- **Exercise requirements**
In each of the entries below, swap "The width and height of the screenshot is" for "The screenshot's width and height are" and leave every other part of the lines unchanged.

(Item coordinate data)
START
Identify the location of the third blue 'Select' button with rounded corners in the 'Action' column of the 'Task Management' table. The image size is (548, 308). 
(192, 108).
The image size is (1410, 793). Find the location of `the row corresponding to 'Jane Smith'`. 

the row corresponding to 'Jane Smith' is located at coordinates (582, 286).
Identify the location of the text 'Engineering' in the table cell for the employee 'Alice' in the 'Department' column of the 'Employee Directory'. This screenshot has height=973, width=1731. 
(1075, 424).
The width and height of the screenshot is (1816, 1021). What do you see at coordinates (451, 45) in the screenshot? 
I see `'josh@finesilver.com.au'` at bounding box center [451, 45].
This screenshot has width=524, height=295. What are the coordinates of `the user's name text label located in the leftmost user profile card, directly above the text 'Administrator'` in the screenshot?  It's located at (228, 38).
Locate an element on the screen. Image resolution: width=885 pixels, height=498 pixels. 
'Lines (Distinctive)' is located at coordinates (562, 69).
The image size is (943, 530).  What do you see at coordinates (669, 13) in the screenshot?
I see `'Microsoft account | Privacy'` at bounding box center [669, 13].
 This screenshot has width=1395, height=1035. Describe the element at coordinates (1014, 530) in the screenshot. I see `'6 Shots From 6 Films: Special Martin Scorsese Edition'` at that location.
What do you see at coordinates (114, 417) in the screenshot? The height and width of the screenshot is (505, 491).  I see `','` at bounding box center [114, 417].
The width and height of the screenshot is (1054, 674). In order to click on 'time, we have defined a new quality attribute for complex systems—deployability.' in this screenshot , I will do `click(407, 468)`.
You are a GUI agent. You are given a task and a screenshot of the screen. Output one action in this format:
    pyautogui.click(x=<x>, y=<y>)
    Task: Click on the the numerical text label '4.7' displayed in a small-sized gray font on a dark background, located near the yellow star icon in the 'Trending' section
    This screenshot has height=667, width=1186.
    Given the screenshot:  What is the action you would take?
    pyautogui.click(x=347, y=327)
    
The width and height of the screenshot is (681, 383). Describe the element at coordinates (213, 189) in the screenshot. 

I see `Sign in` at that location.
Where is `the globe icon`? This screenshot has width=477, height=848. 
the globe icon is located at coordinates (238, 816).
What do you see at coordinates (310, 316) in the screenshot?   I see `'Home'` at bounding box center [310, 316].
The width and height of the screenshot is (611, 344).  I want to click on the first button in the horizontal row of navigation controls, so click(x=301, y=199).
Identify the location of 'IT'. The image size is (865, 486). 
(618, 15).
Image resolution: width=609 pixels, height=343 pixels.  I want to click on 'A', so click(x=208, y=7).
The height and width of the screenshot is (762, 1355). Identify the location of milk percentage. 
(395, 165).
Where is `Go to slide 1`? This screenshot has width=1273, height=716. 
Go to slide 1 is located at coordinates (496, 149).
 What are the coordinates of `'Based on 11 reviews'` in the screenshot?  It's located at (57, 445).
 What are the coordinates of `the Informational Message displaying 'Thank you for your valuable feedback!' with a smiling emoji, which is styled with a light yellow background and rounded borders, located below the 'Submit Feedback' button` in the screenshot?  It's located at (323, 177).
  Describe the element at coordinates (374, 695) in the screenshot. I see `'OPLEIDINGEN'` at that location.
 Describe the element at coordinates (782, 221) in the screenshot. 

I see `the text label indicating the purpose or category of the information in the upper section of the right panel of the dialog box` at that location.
END
- **Response below**
Identify the location of the third blue 'Select' button with rounded corners in the 'Action' column of the 'Task Management' table. The image size is (548, 308). 
(192, 108).
The image size is (1410, 793). Find the location of `the row corresponding to 'Jane Smith'`. 

the row corresponding to 'Jane Smith' is located at coordinates (582, 286).
Identify the location of the text 'Engineering' in the table cell for the employee 'Alice' in the 'Department' column of the 'Employee Directory'. This screenshot has height=973, width=1731. 
(1075, 424).
The screenshot's width and height are (1816, 1021). What do you see at coordinates (451, 45) in the screenshot? 
I see `'josh@finesilver.com.au'` at bounding box center [451, 45].
This screenshot has width=524, height=295. What are the coordinates of `the user's name text label located in the leftmost user profile card, directly above the text 'Administrator'` in the screenshot?  It's located at (228, 38).
Locate an element on the screen. Image resolution: width=885 pixels, height=498 pixels. 
'Lines (Distinctive)' is located at coordinates (562, 69).
The image size is (943, 530).  What do you see at coordinates (669, 13) in the screenshot?
I see `'Microsoft account | Privacy'` at bounding box center [669, 13].
 This screenshot has width=1395, height=1035. Describe the element at coordinates (1014, 530) in the screenshot. I see `'6 Shots From 6 Films: Special Martin Scorsese Edition'` at that location.
What do you see at coordinates (114, 417) in the screenshot? The height and width of the screenshot is (505, 491).  I see `','` at bounding box center [114, 417].
The screenshot's width and height are (1054, 674). In order to click on 'time, we have defined a new quality attribute for complex systems—deployability.' in this screenshot , I will do `click(407, 468)`.
You are a GUI agent. You are given a task and a screenshot of the screen. Output one action in this format:
    pyautogui.click(x=<x>, y=<y>)
    Task: Click on the the numerical text label '4.7' displayed in a small-sized gray font on a dark background, located near the yellow star icon in the 'Trending' section
    This screenshot has height=667, width=1186.
    Given the screenshot:  What is the action you would take?
    pyautogui.click(x=347, y=327)
    
The screenshot's width and height are (681, 383). Describe the element at coordinates (213, 189) in the screenshot. 

I see `Sign in` at that location.
Where is `the globe icon`? This screenshot has width=477, height=848. 
the globe icon is located at coordinates (238, 816).
What do you see at coordinates (310, 316) in the screenshot?   I see `'Home'` at bounding box center [310, 316].
The screenshot's width and height are (611, 344).  I want to click on the first button in the horizontal row of navigation controls, so click(x=301, y=199).
Identify the location of 'IT'. The image size is (865, 486). 
(618, 15).
Image resolution: width=609 pixels, height=343 pixels.  I want to click on 'A', so click(x=208, y=7).
The height and width of the screenshot is (762, 1355). Identify the location of milk percentage. 
(395, 165).
Where is `Go to slide 1`? This screenshot has width=1273, height=716. 
Go to slide 1 is located at coordinates (496, 149).
 What are the coordinates of `'Based on 11 reviews'` in the screenshot?  It's located at (57, 445).
 What are the coordinates of `the Informational Message displaying 'Thank you for your valuable feedback!' with a smiling emoji, which is styled with a light yellow background and rounded borders, located below the 'Submit Feedback' button` in the screenshot?  It's located at (323, 177).
  Describe the element at coordinates (374, 695) in the screenshot. I see `'OPLEIDINGEN'` at that location.
 Describe the element at coordinates (782, 221) in the screenshot. 

I see `the text label indicating the purpose or category of the information in the upper section of the right panel of the dialog box` at that location.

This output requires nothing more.